- **Pixel coordinate grounding data**:
━━━━━━━━━━━━━━━━

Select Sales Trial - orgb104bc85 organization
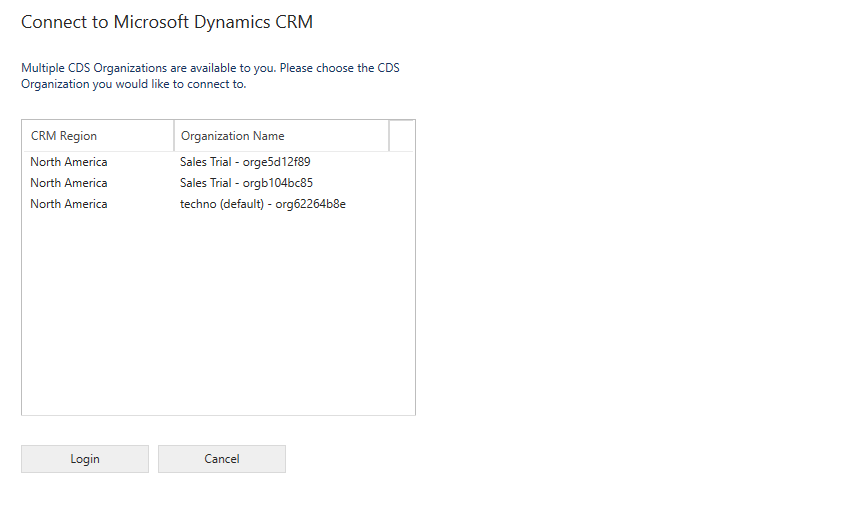Viewport: 849px width, 523px height. point(246,183)
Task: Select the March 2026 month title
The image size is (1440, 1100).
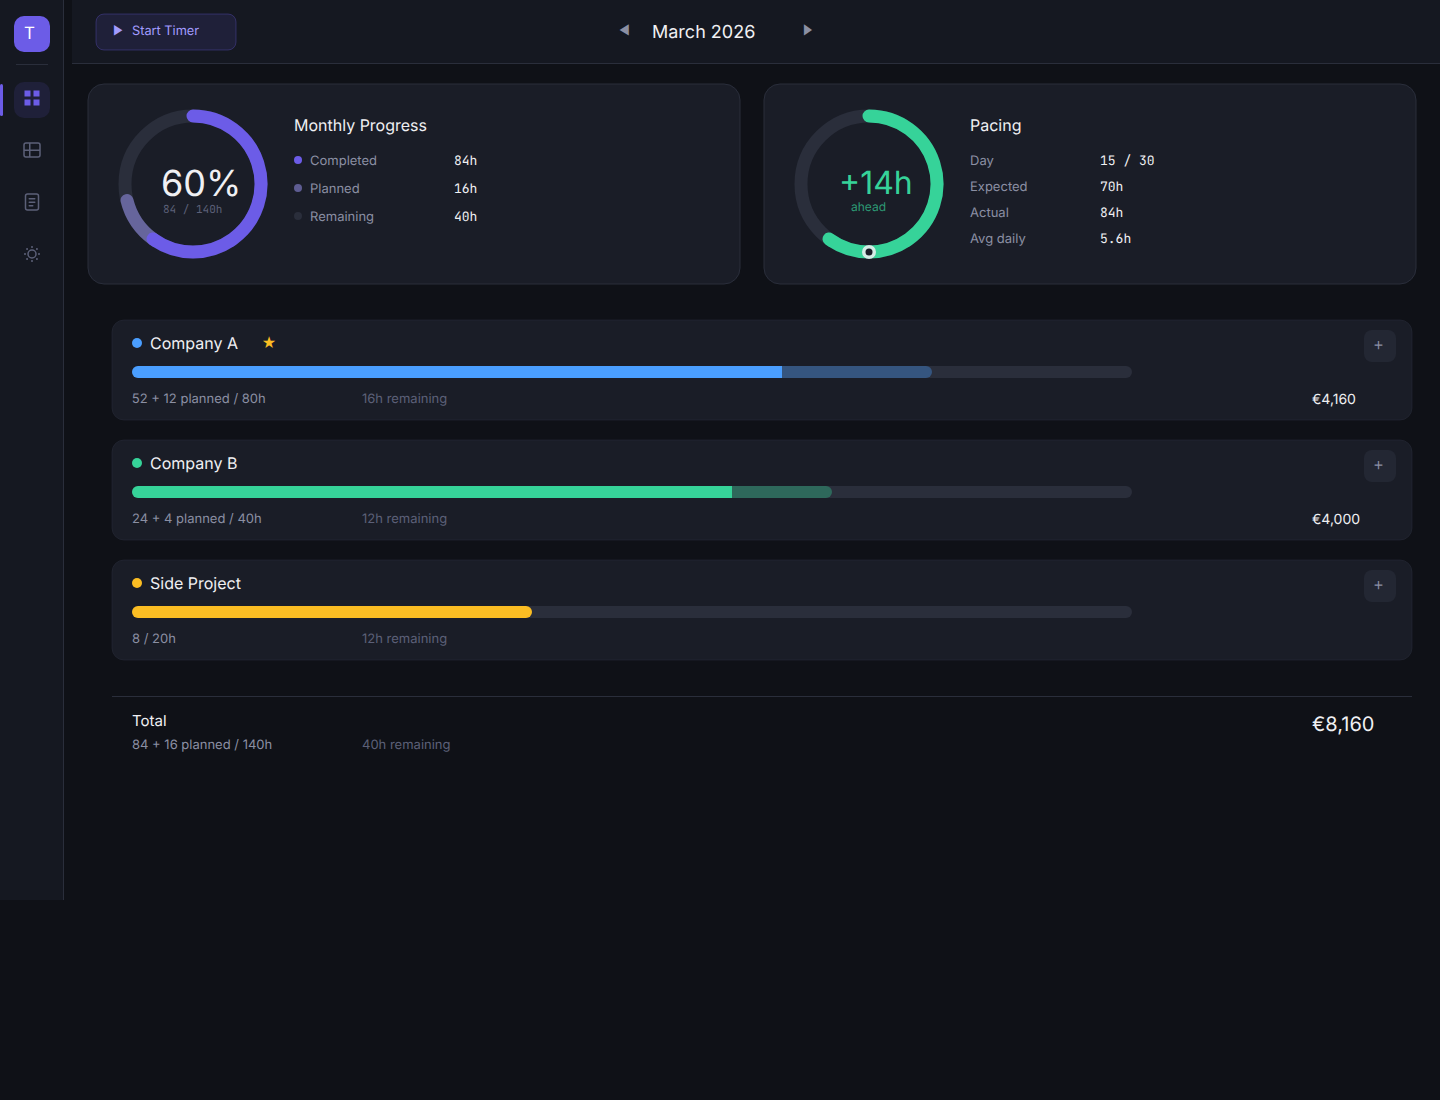Action: (x=703, y=31)
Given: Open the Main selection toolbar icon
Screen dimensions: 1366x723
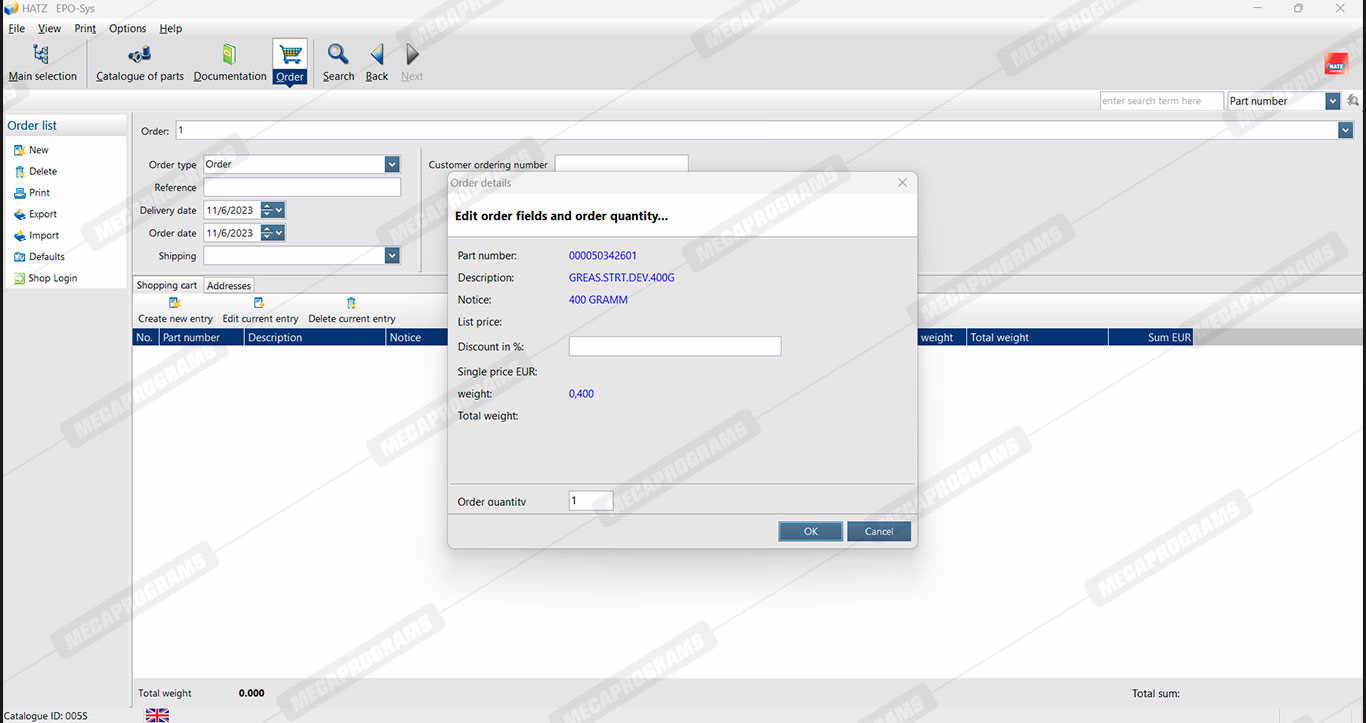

━━━━━━━━━━━━━━━━

- **Prompt**:
Only the text of the records above, copied exactly, should be returned; the pictures stay out.

- **Exercise solution**:
Select Sales Trial - orgb104bc85 organization
Viewport: 849px width, 523px height. point(246,183)
Task: Select the March 2026 month title
The image size is (1440, 1100).
Action: (x=703, y=31)
Given: Open the Main selection toolbar icon
Screen dimensions: 1366x723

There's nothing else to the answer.